記紀では、その順番を、九州をあとにして、まずは出雲を帰順させ、スサノヲやオオクニヌシに代表させる日本海・高句麗的文化圏の平定として書かれている。ということは大和の歴史にとっては手ごわすぎた九州よりも、先にまずは日本海を制し、九州制覇は遅れて継体大王の出現を待っていることになるわけだ。

この期間は、言い換えると、九州北部には復権のチャンスがあったわけである。北部九州残存勢力は、国造・国衙たちを懐柔し、実質は中国江南王朝との交渉、東南アジア諸王国との交渉、あるいは列島の東国~関東の勢力との往来によって、大和連合体と対峙する力を蓄えたり、新羅や高句麗や燕とも結んで、かつての呉越を復興しようとする大局観も持てたはずだろう。そうしておれば簡単に筑紫君が継体に敗北することもなかったかもしれない。

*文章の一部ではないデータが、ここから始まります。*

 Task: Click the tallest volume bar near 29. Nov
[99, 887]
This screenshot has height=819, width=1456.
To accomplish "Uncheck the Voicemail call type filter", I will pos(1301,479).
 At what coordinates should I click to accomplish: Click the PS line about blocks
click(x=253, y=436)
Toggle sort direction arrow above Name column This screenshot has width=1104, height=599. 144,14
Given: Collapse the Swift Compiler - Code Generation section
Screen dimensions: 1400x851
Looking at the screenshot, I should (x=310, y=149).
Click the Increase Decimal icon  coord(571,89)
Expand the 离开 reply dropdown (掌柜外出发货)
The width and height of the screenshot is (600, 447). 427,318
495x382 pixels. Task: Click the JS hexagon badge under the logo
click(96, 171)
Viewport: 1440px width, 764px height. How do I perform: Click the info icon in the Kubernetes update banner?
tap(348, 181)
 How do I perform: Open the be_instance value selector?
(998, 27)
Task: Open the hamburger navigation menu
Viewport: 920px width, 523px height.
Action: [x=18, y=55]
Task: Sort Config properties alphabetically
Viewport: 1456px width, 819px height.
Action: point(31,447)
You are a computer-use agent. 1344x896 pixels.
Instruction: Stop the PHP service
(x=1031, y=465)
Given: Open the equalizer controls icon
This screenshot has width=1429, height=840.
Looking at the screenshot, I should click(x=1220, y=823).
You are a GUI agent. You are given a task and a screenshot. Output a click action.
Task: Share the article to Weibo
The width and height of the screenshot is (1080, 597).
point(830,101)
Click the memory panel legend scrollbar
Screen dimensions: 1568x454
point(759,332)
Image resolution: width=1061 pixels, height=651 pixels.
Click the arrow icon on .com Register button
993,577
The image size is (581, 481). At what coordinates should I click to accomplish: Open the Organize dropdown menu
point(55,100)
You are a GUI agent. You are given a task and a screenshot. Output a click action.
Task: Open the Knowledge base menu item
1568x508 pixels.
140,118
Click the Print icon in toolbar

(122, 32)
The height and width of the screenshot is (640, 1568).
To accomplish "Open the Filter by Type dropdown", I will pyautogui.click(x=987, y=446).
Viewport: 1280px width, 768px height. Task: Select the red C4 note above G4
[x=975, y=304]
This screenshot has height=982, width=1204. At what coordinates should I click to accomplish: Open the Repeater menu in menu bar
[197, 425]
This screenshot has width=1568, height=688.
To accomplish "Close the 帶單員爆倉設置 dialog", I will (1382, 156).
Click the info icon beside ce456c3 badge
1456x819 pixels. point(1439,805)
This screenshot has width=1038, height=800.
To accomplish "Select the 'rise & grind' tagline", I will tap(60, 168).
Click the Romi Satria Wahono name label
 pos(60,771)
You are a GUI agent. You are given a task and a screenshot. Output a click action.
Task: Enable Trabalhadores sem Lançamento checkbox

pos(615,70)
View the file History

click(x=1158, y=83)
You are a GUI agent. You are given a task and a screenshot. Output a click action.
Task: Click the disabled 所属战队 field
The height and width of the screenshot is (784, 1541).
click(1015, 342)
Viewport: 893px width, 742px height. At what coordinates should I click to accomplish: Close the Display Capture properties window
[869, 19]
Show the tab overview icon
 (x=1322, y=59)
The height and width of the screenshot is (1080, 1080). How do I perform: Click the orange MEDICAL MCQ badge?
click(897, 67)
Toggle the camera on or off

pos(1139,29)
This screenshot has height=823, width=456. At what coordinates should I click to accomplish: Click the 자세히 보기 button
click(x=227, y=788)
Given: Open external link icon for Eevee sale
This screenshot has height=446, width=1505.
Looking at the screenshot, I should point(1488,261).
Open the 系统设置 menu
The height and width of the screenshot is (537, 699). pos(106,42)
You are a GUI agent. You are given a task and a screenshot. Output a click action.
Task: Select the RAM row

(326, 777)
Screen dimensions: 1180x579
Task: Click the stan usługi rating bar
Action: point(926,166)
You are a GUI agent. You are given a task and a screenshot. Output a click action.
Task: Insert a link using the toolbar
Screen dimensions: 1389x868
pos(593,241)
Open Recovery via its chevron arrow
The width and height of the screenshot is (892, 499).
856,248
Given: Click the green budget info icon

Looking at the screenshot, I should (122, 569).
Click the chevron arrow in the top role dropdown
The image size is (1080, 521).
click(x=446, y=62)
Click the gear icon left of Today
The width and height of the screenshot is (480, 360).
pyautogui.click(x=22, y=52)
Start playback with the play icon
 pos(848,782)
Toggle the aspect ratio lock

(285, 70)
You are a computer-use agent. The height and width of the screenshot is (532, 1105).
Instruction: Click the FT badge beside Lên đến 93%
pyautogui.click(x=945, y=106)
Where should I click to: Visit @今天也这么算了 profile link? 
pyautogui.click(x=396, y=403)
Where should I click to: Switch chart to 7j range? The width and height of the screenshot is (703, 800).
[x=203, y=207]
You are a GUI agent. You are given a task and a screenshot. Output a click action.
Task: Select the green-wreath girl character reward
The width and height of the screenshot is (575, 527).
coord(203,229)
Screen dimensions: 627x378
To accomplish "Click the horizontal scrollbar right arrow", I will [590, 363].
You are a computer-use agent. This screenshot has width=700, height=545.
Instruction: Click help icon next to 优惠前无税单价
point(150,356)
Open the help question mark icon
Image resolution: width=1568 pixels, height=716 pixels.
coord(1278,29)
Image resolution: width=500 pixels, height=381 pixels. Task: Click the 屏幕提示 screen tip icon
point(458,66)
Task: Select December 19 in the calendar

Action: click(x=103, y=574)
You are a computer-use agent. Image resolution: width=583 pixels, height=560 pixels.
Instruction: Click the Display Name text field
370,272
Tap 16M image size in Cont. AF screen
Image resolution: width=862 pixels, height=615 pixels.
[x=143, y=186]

しかし、その後、北部九州には大和に対抗できるほどの大古墳は登場しない。また東国は7世紀まで大古墳を作り続けたが、結果的には、東北蝦夷、南国大隅隼人は9世紀には平定され、巨大な神社による監視体制と敗者の祟りを封じる政策にもう立ち向かえる実力は失ってゆくのである。これは残念ながら、ひとえに筑紫君の敗北による、旧態連合体が水泡に帰したことしか証明してくれない。それらの巨大神社とは、
宇佐八幡宮、枚聞神社、阿蘇神宮、鹿島・香取神宮などがそれにあたるだろう。その建立がだいたい律令国家が伊勢神宮にアマテラスを祭ることtなった持統朝以後のことであり、それらが各地の国造の住まいであった税務署である神社群をとりまとめる
国税局を勤めていたことは間違いない。

いわゆる記録にある多くの屯倉の設置記事は、ある一時期に突出して作られたとなっているが、これはあきらかな記紀時代の事業の前倒し記事であり、5~6世紀にはまだそれだけの力は大和は持ちえていないと考えてよかろう。ただし国衙クラスの墓からは、大和的な三種の神器に当たる遺物が出てくる。こうした倭王武の時代の派遣が、大和朝廷の律令共立体制の引き継ぐもので、ゆえにこそ、在地九州北部などではその墓に直弧文を張り巡らす棺の登場を生んだとも見えるのである。つまり在地豪族たちはしぶしぶ大和を盟主に選んだが、決して心から彼らの国衙の来訪を喜んでいたわけではなく、それが筑紫君の反駁、上野国の反発という形で爆発したのが二つの乱だったのであろう。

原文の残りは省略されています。